Kiisler announced on 22 April on Facebook that she would be leaving Postimees after she wrote an op-ed in the newspaper about the politicians of the Estonian Conservative People’s Party, a far-right party that has now been included in the Estonian governing coalition.
“My time in Postimees has been invaluable, an extraordinary experience,” she said on Facebook. “I like my work very much and it’s sad to leave. But it’s my own decision.”
She later told the Estonian Public Broadcasting that she had principal differences of opinion with the editor-in-chief of Postimees, Peeter Helme – who coincidentally happens to be the nephew of the leader of the far-right populist EKRE party, Mart Helme.
Even pointed out by the World Press Freedom Index
On 16 April, Kiisler wrote an op-ed in Postimees, titled “It’s Not About Rhetoric; The Content Is Scary” where she criticised the EKRE party. After that, the editor-in-chief of Postimees called her in to a meeting and questioned the style and tone of her article. After the meeting, she decided to leave her post in the newspaper.
Kiisler also told the Estonian Public Broadcasting that there are bigger problems with the freedom of press in Postimees.

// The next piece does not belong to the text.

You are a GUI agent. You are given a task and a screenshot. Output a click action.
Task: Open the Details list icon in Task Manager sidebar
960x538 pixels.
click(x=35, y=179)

Reporters Without Borders recently published its 2019 World Press Freedom Index where it also pointed out Postimees.
“As newsrooms are operating under increasing pressure from commercial entities, the autonomy of journalists is in decline. Recently, the owner of one of the two dominant private media corporations, who is also conservative Isamaa party member, was criticised for direct interference in the editorial process. He had personally appointed leading staff and promoted a conservative worldview in a new newspaper section he opened before the parliamentary elections,” the 2019 index pointed out, referring to the most-read daily newspaper Postimees and its owner, Margus Linnamäe.

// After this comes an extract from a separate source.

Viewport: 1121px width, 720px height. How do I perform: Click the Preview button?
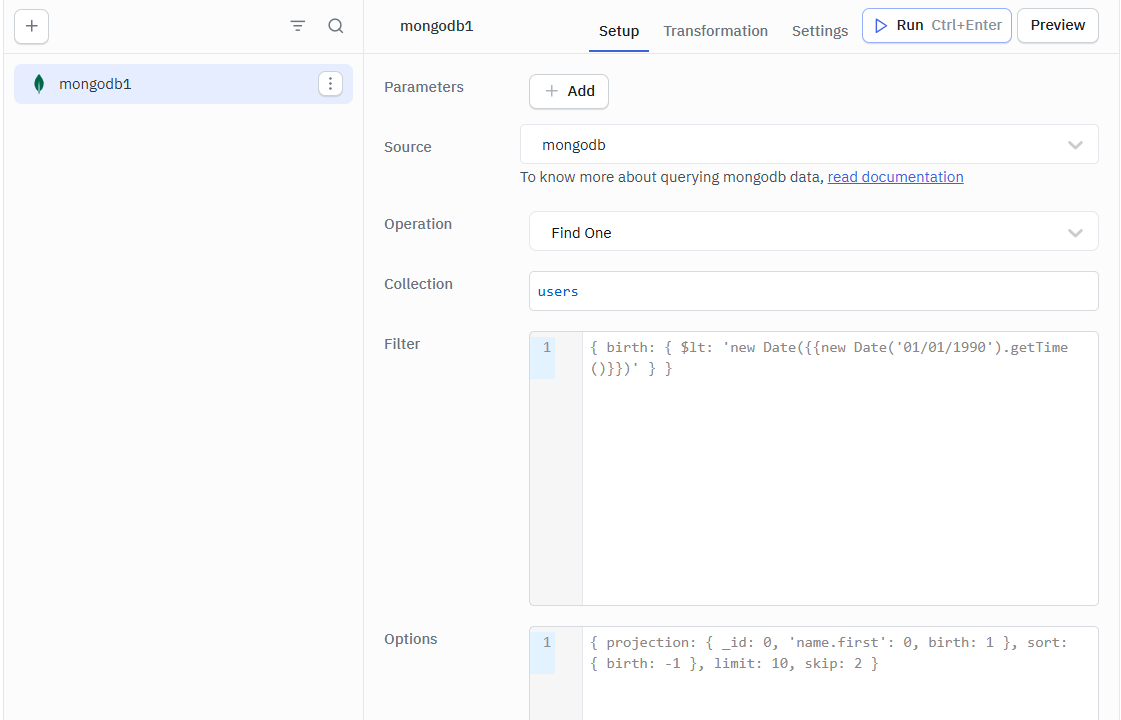[x=1057, y=26]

The Estonian media has also written about Linnamäe’s desire to make Postimees a flagship of conservative media and to that end, there have been many changes among the staff of the newspaper.
De facto censorship
Krister Paris, an Estonian journalist, noted on Facebook that this makes the country feel like Poland or Hungary. “We cannot get used to this. You understand, this happened exactly because she criticised a government party, which de facto means the first step of censorship. The fact that EKRE is an enemy of the freedom of Estonia and, therefore, the enemy of free Estonia, doesn’t need to be said. It’s easy with the enemies. But who, in this case, is our prime minister?” he said, pointing out that it was prime minister Jüri Ratas (Centre) who actually invited EKRE to the coalition talks and into the government.

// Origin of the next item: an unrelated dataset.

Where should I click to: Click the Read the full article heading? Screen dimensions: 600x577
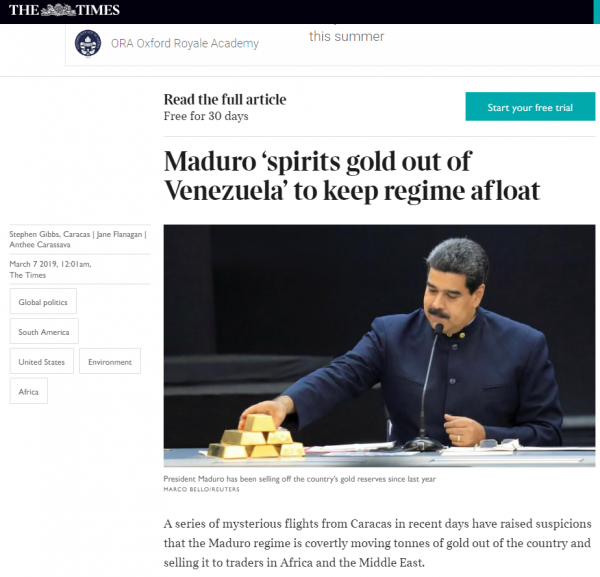(x=225, y=99)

The leaders of EKRE have constantly criticised journalists who have expressed views that are not suitable for the far-right party. For example, Mart Helme, the leader of the EKRE party, recently said on the radio that “we just point out that too many journalists are not journalists, but propagandists, who have chosen a side and are attacking a party they don’t like – the Estonian Conservative People’s Party”. He added that “they shouldn’t think the propaganda war can endlessly carry on. We’re already seeing how their knees are going soft.”
Jürgen Ligi, a former finance and foreign minister, expressed his opinion on Facebook. “A journalist was fired for this story. At a time when the freedom of the press, for the first time, is under a systematic attack in Estonia and the risk of a specific owner is being called out internationally,” pointing to the Reporters Without Borders report.
Helme: “A different wording needed”
Peeter Helme told the Estonian Public Broadcasting that he really had a disagreement with Kiisler about the article, but “he did not apply any pressure” on Kiisler.
According to Helme, he did not intend to make any changes to Kiisler’s writing and only gave her feedback. “I just looked at it as a style issue and, in her opinion, it wasn’t. And since we didn’t find any common ground, it was her decision [to resign], not my decision,” he said.
According to Helme, the journalist can express herself more diplomatically. “As I told her – what she thinks or what her position is, does not bother me. But I do think that such a strong approach – and an approach that introduces side topics [in the opinion article] – is not Postimees’ style. In my opinion, it would have been possible to say the same things in a slightly different wording,” Helme added.